We started Health Care Renewal in 2004 to discuss the causes of health care dysfunction that rarely were mentioned in polite conversation at the time. When we started Health Care Renewal, such issues as suppression and manipulation of research, and health care professionals' conflicts of interests rarely appeared in the media or in medical and health care scholarly literature. While these issues are now more often publicly discussed, many other topics, such as deceptive marketing of health care products and services; distortion of health care regulation and policy making through propaganda and disinformation, regulatory capture, and the revolving door; ill-informed. mission-hostile, conflicted corrupt or criminal leadership; etc, etc, etc; still rarely appear in the media or scholarly literature, and certainly seem to appear much less frequently than their importance would warrant (see this post).
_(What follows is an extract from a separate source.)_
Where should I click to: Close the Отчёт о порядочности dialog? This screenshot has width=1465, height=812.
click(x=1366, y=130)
For example, a survey by Transparency International showed that 43% of US resondents thought that American health care is corrupt. It was covered by this blog, but not by any major US media outlet or medical or health care journal. We have termed the failure of such issues to create any echoes of public discussion the anechoic effect.
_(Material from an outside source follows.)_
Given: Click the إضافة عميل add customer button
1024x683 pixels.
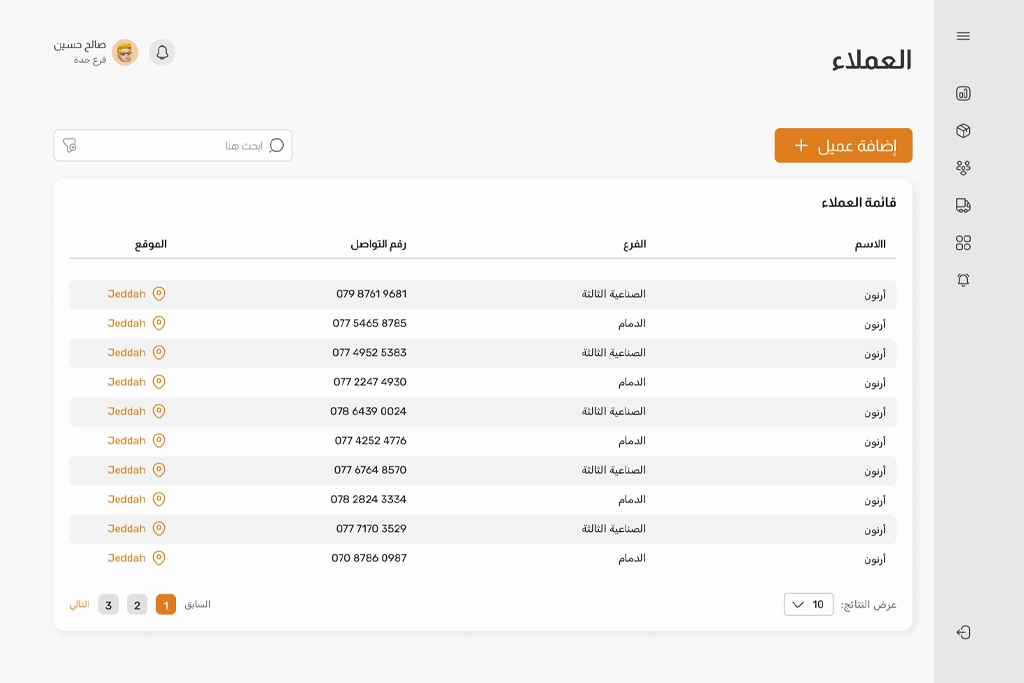Looking at the screenshot, I should point(843,145).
Public discussion of the issues above might discomfit those who personally profit from the status quo in health care. As we noted above, the people who profit the most, those involved in the leadership and governance of health care organizations and their cronies, also have considerable power to damp down any public discussion that might cause them displeasure. In particular, we have seen how those who attempt to blow the whistle on what really causes health care dysfunction may be persecuted. But, if we cannot even discuss what is really wrong with health care, how are we going to fix it?
In the early 2000s, new internet based platforms appeared that allowed us and others to publish facts and opinions about health care dysfunction that otherwise were taboo.
The Darkness Gathers
Unfortunately, now the world of incisive medical and health care policy discussion is contracting again. Health Wonk Review, a compendium of the best blogging in health care policy, is closing down. The email from its founders and blog-meisters read:
After a baker’s dozen years and more than 280 issues, we’ve decided to call it a day.
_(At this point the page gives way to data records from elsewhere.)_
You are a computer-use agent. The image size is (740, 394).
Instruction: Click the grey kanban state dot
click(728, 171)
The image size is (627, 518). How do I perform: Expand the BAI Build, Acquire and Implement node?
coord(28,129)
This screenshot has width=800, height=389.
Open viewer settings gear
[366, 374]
It’s become a bit more of a heavy lift to get varied hosts.
We moved to a monthly issue to address that, but it’s still been slow going.
Submissions are down too as more people abandon blogs in favor of social channels like Twitter and LinkedIn.
Readership and cross posting appears to have waned, too.
Going forward, we may host an ad hoc issue occasionally under the HWR banner and invite your participation when health policy issues rise to the surface, but the regular issues will cease.
So it joins the many medical and health care blogs I used to follow to help learn about what was really going on in health care, including items that it was considered impolite to discuss too loudly, lest they offend the powers that be. Some worthy blogs now gone are, in alphabetical order:
1BoringOldMan - since 2017, after the death of its revered blogger, Dr Mickey Nardo
Carlat Psychiatry Blog - 2017, by Dr Daniel Carlat
HealthBeat - 2015, by journalist Maggie Mahar
HealthNewsReview - 2018, by journalist Gary Schwitzer
Hooked: Ethics, Medicine and Pharma - 2014, by Dr Howard Brody
Not Running a Hospital - 2016, by former hospital CEO Paul Levy
PharmaGossip - 2016, by an anonymous blogger
Scientific Misconduct Blog - 2010, by Dr Aubrey Blumsohn
Side Effects- by journalist Alison Bass
Note that the content of blogs with links above is still available, but the bloggers are not posting any more.
Blogs, which were seen as a big innovation in the early 2000s, now of course seem a bit old fashioned and stuffy only a few years later. However, blogs then served an important purpose. They provided publication platforms which were immediate, and not subject to external editing, publication delays, or the worries of publishers' attorneys or corporate leaders.
Many of us went to blogging to discuss anechoic issues because it was so difficult to inject these discussions into the media, or medical or health care scholarly publications, at least without long delays, and editing that was not always helpful, and at times took not only the edge off, but much of the content as well.
However, as the leaders of Health Wonk Review indicated above, social media is now all the rage. But social media has weaknesses, and social media platforms may not replace blogs.
Blogs can be as immediate as Twitter, for example (and I confess I do have a Twitter feed.) But they allow longer form posts that can include nuance, complex arguments, analytic approaches, etc. Anyone can read most blogs. They do not push people to identify as followers. They do not necessarily come with advertisements, with atttempts to profile readers for marketing purposes. They do not only supply thoughts selected for similarity with what one has read before, and hence can take a reader out of his or her algorithmically developed bubble.
However, I fear that in losing blogs such as these, we lose important voices that have helped challenge our pre-existing beliefs, illuminated what has gone wrong with health care, and showed us the way forward.
So rest in peace, Health Wonk Review. I hope that there will be some way to continue the vigor of discussion that characterized it, and other health care blogs which are now defunct.